=== GOAL OF THE EXERCISE ===
Please pull out everything from the line containing "considered (195, 548)" down to the line containing "The height and width of the screenshot is (1233, 952). What", both ends included, and copy those lines verbatim.

(Collected data entries)
================================

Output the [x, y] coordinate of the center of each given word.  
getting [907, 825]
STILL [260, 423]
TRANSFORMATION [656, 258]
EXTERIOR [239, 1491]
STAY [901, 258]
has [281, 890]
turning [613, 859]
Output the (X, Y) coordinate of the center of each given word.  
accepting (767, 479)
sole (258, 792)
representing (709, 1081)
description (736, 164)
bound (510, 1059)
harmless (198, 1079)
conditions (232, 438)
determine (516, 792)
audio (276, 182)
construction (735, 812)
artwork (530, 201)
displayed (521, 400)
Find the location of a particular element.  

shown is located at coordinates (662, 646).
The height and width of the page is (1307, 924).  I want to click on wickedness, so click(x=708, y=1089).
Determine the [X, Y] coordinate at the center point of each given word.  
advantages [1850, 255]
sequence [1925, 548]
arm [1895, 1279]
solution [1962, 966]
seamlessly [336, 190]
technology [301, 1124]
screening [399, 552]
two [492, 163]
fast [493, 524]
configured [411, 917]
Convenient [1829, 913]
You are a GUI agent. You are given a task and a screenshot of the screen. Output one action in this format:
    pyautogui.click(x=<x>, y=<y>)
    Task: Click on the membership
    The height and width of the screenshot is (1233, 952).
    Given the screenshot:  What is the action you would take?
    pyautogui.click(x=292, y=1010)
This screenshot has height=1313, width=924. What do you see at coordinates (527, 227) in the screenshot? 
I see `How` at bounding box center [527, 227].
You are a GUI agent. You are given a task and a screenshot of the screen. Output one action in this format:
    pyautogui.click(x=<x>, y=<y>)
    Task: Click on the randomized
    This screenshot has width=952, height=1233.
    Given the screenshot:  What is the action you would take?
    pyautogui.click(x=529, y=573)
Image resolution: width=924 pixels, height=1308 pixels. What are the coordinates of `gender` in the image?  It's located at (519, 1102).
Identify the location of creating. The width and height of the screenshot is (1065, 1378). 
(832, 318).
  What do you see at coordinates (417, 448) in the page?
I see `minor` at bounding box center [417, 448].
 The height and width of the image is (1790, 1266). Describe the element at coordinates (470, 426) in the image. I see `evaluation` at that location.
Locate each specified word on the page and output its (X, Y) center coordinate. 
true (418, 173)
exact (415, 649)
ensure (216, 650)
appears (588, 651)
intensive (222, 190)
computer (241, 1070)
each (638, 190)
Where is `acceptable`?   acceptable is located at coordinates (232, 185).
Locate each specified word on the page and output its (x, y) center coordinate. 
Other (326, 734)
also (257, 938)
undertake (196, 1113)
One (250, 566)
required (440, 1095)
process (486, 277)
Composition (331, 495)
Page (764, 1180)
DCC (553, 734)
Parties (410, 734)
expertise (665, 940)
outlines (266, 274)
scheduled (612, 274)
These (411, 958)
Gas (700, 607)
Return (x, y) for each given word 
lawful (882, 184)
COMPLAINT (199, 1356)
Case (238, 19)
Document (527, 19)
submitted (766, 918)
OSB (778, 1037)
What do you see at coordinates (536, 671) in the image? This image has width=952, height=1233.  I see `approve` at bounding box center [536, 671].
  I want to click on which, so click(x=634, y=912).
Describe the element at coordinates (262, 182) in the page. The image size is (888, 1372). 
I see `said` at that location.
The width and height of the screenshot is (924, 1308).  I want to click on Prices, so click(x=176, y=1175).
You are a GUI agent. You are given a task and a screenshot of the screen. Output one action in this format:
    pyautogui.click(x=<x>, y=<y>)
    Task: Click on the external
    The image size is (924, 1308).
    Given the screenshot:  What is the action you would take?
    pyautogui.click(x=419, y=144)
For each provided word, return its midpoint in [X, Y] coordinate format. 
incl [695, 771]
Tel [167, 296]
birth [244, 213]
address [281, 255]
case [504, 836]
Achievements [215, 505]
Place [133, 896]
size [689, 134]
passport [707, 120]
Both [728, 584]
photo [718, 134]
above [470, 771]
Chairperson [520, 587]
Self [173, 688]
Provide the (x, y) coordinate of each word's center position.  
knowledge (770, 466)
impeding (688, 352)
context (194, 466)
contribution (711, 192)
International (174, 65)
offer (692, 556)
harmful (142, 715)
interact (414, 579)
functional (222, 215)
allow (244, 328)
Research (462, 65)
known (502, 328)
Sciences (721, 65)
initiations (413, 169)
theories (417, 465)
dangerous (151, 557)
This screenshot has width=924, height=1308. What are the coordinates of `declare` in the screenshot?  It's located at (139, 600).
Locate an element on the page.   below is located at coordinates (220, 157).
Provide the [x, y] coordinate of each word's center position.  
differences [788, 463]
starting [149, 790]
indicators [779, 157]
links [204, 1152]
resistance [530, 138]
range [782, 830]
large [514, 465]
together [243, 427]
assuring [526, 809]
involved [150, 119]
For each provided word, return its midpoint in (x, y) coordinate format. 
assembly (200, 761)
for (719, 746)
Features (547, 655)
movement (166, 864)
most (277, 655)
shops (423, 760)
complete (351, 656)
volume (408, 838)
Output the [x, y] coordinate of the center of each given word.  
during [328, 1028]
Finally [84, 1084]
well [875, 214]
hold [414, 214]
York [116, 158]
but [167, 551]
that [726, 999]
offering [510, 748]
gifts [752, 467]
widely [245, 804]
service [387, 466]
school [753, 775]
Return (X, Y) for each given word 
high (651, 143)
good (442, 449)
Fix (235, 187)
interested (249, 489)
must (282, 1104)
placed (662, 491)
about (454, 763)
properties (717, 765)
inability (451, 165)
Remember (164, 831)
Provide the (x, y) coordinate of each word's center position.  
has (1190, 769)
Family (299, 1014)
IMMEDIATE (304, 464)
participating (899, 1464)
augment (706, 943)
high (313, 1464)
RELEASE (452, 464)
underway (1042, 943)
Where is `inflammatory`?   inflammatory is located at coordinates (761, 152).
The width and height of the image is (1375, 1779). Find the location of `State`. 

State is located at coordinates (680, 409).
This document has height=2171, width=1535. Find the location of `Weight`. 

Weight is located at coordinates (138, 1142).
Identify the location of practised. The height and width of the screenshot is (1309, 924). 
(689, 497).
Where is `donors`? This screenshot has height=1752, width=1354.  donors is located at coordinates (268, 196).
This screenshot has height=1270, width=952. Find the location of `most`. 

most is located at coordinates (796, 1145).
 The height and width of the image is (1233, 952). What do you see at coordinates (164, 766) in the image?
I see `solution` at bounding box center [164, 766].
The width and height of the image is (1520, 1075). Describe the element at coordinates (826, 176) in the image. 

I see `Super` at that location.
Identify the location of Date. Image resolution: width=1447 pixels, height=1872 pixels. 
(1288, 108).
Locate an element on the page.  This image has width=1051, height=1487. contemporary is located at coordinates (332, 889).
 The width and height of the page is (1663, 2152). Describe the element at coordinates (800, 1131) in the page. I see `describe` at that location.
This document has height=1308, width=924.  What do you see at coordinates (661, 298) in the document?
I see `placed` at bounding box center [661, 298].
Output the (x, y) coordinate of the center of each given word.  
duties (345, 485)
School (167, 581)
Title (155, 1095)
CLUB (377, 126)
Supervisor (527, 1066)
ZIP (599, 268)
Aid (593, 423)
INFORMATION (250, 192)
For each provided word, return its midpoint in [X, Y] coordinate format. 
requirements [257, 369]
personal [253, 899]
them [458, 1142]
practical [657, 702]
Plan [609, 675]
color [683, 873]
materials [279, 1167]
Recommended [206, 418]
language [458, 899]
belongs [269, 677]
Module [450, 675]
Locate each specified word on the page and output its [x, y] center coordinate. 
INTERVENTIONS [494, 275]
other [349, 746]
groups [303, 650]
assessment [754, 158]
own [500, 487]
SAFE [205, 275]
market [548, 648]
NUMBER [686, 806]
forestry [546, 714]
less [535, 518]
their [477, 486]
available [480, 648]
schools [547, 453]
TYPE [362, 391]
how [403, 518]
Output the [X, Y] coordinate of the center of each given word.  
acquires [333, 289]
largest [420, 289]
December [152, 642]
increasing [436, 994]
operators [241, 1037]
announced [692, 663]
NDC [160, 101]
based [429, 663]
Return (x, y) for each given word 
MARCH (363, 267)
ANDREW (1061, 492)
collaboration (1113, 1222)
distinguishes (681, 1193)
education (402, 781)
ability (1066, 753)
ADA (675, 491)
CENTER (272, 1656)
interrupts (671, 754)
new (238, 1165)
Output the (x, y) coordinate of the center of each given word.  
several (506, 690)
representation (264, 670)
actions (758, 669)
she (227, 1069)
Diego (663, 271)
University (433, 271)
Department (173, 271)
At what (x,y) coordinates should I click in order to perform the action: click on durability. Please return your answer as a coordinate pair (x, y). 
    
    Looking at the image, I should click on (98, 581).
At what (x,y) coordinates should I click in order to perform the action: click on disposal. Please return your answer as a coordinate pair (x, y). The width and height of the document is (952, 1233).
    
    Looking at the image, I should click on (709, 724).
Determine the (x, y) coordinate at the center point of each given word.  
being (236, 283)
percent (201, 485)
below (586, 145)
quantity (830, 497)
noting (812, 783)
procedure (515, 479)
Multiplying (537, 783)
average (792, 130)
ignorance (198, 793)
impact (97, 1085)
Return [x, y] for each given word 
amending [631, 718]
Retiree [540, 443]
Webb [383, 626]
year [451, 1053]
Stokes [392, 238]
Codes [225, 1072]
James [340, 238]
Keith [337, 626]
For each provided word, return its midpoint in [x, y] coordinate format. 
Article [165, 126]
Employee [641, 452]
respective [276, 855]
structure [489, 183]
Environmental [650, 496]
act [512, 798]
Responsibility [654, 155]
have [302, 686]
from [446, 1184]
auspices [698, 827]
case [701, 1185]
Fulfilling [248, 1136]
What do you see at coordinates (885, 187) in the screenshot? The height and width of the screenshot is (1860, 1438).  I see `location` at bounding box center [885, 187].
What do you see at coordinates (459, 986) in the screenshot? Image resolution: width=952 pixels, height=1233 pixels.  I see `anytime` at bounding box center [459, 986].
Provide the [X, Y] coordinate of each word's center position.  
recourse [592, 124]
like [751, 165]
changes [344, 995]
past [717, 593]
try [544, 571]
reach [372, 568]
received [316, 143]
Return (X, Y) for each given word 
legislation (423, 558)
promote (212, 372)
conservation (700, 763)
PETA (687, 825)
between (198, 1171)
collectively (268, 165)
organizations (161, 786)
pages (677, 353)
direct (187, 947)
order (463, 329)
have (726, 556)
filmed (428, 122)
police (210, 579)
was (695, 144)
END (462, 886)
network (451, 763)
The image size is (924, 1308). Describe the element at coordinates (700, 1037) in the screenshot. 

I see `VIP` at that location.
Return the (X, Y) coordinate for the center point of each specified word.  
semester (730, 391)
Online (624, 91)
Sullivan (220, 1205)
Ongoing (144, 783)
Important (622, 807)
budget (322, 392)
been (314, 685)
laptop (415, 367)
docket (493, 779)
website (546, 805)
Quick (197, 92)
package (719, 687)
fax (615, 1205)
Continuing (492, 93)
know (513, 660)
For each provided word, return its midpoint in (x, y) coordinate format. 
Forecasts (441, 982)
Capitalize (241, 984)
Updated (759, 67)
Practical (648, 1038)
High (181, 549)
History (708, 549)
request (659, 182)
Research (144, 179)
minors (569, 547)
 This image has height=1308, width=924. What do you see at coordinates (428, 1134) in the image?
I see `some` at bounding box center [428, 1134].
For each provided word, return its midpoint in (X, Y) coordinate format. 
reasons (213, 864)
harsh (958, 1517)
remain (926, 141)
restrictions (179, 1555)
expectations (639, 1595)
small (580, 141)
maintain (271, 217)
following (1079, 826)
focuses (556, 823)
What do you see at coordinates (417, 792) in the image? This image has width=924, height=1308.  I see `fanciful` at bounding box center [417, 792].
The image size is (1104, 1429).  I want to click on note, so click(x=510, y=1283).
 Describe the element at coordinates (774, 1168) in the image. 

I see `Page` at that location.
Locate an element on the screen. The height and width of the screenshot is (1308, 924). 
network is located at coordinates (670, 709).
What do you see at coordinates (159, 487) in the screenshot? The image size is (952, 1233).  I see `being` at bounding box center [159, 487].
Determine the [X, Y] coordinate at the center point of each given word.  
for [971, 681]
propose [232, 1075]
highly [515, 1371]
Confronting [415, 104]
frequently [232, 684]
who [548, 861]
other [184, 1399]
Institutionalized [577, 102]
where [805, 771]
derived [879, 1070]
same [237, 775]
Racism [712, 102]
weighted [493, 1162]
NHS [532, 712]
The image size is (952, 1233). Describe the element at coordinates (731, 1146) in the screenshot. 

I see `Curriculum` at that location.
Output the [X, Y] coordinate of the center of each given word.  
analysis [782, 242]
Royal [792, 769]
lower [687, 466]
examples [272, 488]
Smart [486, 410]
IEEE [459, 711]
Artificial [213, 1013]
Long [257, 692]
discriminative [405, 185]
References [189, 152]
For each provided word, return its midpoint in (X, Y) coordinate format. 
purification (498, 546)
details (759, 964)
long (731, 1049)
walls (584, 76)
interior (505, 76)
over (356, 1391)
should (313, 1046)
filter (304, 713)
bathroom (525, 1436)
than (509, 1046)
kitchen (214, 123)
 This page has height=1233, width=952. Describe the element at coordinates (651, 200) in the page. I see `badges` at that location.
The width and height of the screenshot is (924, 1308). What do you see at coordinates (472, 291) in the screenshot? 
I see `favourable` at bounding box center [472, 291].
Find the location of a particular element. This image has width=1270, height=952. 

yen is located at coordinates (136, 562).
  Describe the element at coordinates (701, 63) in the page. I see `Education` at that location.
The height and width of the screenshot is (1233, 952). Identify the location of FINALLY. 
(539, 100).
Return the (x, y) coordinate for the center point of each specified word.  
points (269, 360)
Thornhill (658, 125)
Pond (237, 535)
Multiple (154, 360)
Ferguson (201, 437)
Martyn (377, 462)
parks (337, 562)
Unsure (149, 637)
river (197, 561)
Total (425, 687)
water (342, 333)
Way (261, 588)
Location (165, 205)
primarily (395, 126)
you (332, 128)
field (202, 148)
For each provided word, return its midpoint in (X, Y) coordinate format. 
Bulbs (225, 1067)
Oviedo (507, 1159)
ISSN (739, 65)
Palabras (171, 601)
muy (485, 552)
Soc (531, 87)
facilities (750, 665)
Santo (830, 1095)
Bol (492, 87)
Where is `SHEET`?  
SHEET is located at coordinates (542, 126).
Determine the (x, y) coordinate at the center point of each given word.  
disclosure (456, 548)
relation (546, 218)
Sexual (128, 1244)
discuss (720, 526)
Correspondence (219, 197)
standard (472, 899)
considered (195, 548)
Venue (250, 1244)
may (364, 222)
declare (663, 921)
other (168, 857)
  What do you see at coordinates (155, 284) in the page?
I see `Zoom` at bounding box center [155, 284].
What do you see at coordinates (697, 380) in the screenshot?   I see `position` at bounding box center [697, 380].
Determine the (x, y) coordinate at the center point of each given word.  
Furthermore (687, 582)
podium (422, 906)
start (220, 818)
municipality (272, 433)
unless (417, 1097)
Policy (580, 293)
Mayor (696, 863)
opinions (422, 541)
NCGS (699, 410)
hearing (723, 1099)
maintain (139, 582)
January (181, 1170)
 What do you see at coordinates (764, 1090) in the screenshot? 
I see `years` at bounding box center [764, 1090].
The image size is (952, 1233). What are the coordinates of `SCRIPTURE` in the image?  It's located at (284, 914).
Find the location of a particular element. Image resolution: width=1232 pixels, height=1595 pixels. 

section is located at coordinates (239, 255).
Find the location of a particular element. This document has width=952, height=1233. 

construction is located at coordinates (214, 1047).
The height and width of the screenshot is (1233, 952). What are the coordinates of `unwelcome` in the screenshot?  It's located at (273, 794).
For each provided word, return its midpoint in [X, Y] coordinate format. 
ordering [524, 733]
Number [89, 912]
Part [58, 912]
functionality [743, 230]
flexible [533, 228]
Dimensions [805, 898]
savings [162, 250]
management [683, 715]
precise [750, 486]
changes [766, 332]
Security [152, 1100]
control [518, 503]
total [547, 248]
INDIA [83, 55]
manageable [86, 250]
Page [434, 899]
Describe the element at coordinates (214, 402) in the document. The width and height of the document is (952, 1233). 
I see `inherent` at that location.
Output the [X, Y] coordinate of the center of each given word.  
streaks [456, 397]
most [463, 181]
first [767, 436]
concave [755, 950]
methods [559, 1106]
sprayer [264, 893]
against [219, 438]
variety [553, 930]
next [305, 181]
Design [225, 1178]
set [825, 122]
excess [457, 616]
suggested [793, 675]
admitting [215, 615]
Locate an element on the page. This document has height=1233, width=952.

================================

=== WRITTEN RESPONSE ===
considered (195, 548)
Venue (250, 1244)
may (364, 222)
declare (663, 921)
other (168, 857)
  What do you see at coordinates (155, 284) in the page?
I see `Zoom` at bounding box center [155, 284].
What do you see at coordinates (697, 380) in the screenshot?   I see `position` at bounding box center [697, 380].
Determine the (x, y) coordinate at the center point of each given word.  
Furthermore (687, 582)
podium (422, 906)
start (220, 818)
municipality (272, 433)
unless (417, 1097)
Policy (580, 293)
Mayor (696, 863)
opinions (422, 541)
NCGS (699, 410)
hearing (723, 1099)
maintain (139, 582)
January (181, 1170)
 What do you see at coordinates (764, 1090) in the screenshot? 
I see `years` at bounding box center [764, 1090].
The image size is (952, 1233). What are the coordinates of `SCRIPTURE` in the image?  It's located at (284, 914).
Find the location of a particular element. Image resolution: width=1232 pixels, height=1595 pixels. 

section is located at coordinates (239, 255).
Find the location of a particular element. This document has width=952, height=1233. 

construction is located at coordinates (214, 1047).
The height and width of the screenshot is (1233, 952). What are the coordinates of `unwelcome` in the screenshot?  It's located at (273, 794).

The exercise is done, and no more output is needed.